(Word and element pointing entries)
((
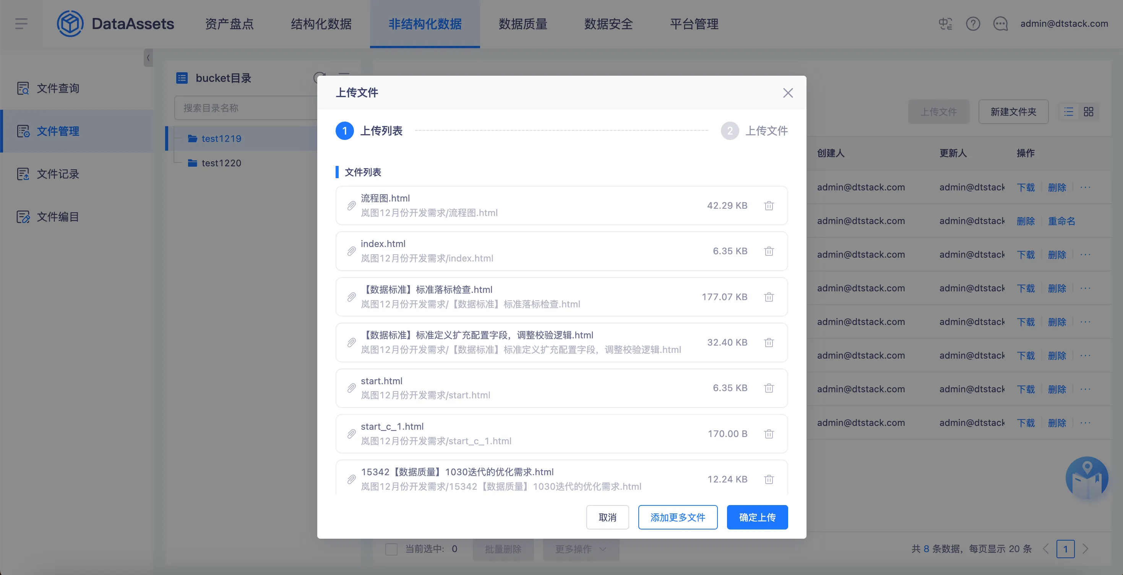Viewport: 1123px width, 575px height.
Task: Open the 更多操作 dropdown
Action: (580, 549)
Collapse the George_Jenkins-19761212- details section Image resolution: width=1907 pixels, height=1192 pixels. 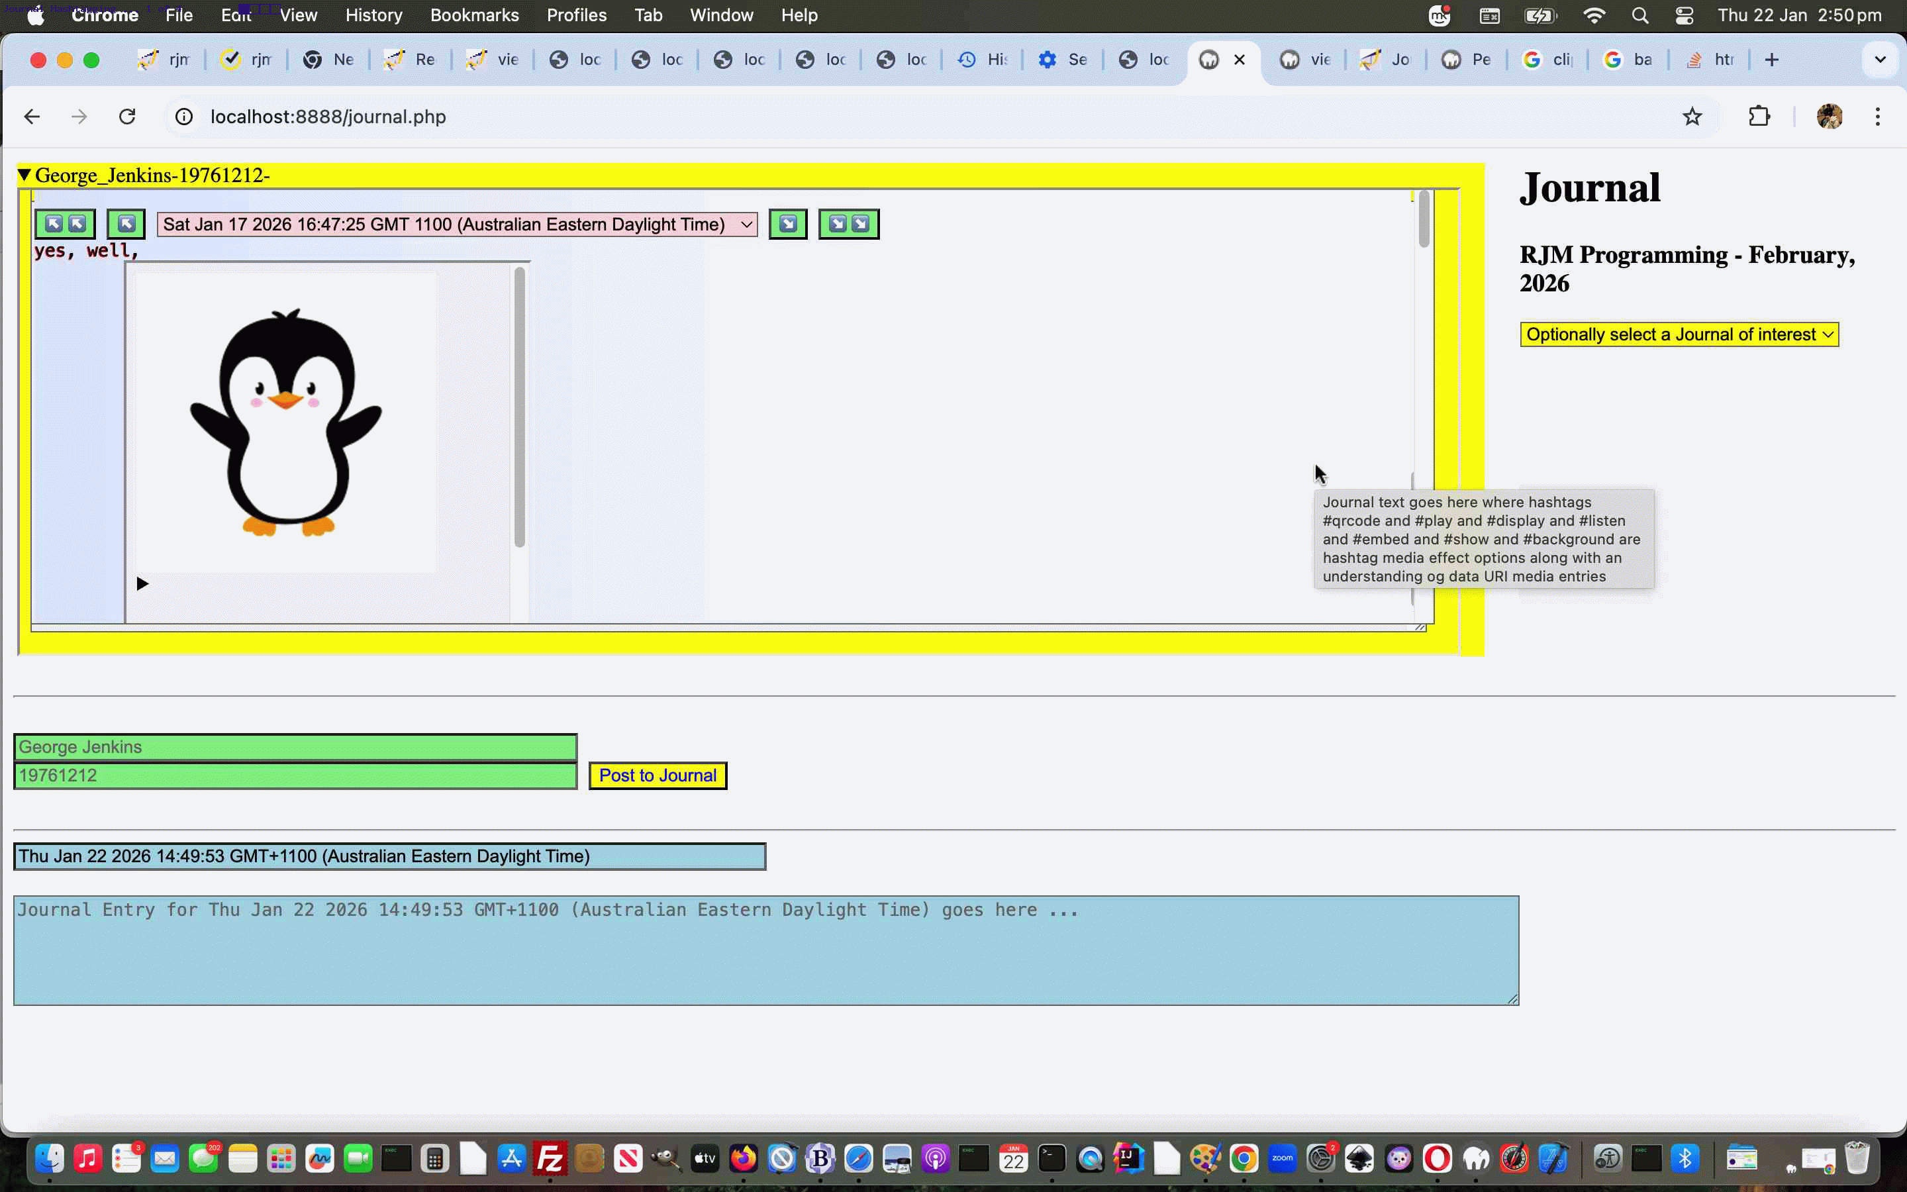(24, 175)
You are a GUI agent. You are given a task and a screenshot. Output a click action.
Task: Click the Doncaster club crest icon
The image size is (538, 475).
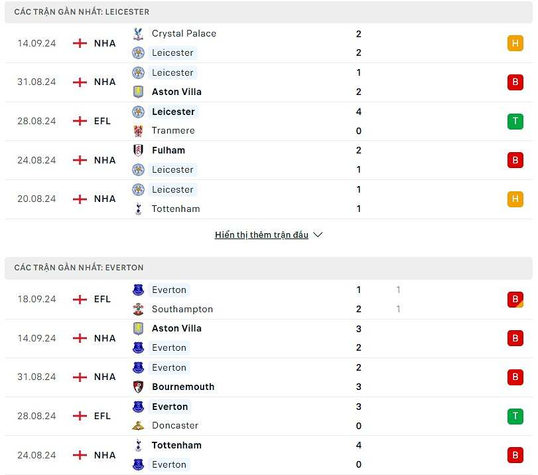point(138,425)
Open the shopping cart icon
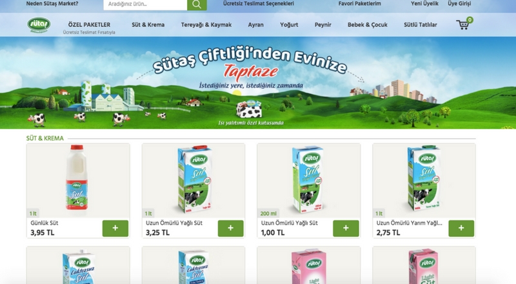The width and height of the screenshot is (516, 284). [464, 24]
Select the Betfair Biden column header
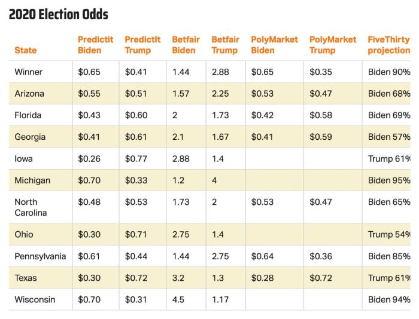The height and width of the screenshot is (319, 419). (186, 45)
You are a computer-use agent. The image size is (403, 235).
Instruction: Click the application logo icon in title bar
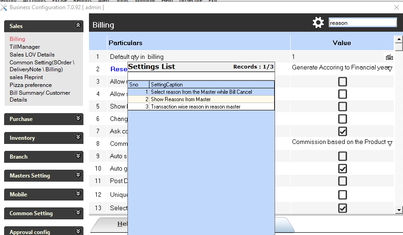point(4,7)
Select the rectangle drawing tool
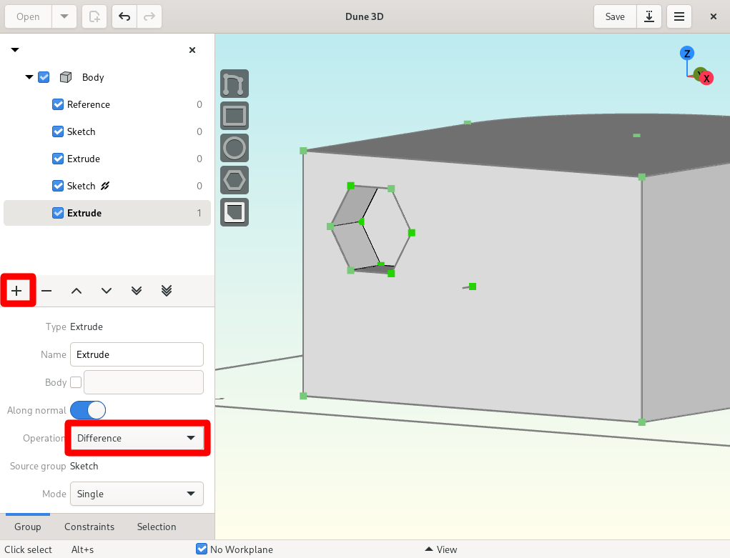This screenshot has width=730, height=558. [235, 116]
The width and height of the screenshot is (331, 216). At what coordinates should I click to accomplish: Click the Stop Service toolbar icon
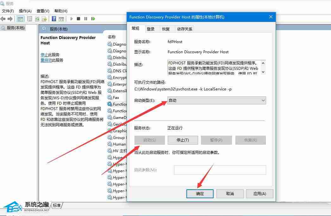(x=78, y=18)
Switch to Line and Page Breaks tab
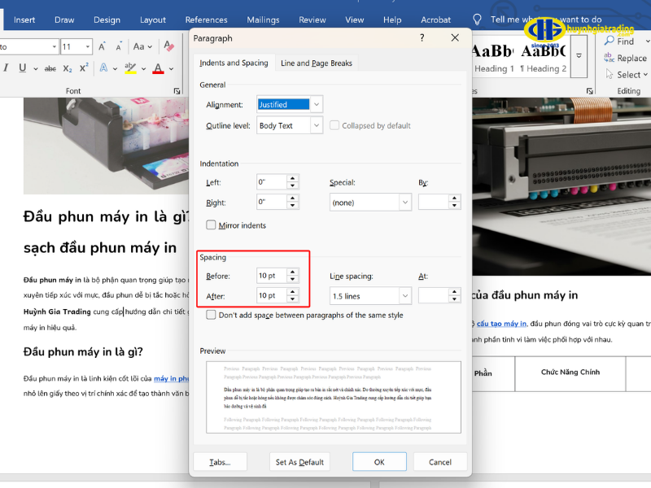This screenshot has height=488, width=651. coord(317,63)
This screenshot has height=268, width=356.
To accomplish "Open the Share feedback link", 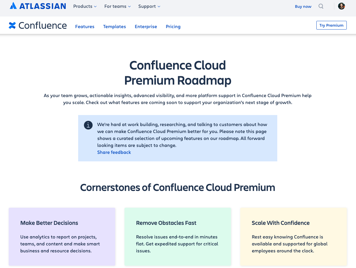I will [x=114, y=152].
))
* WORK TO DO: Reproduce the lines of the material verbatim, starting at the line containing "You are a computer-use" and stopping after the line containing "This screenshot has width=730, height=558.". Omit the pictures from your answer.

* WORKED ANSWER:
You are a computer-use agent. The image size is (403, 235).
Instruction: Click the application logo icon in title bar
point(4,7)
Select the rectangle drawing tool
This screenshot has width=730, height=558. [235, 116]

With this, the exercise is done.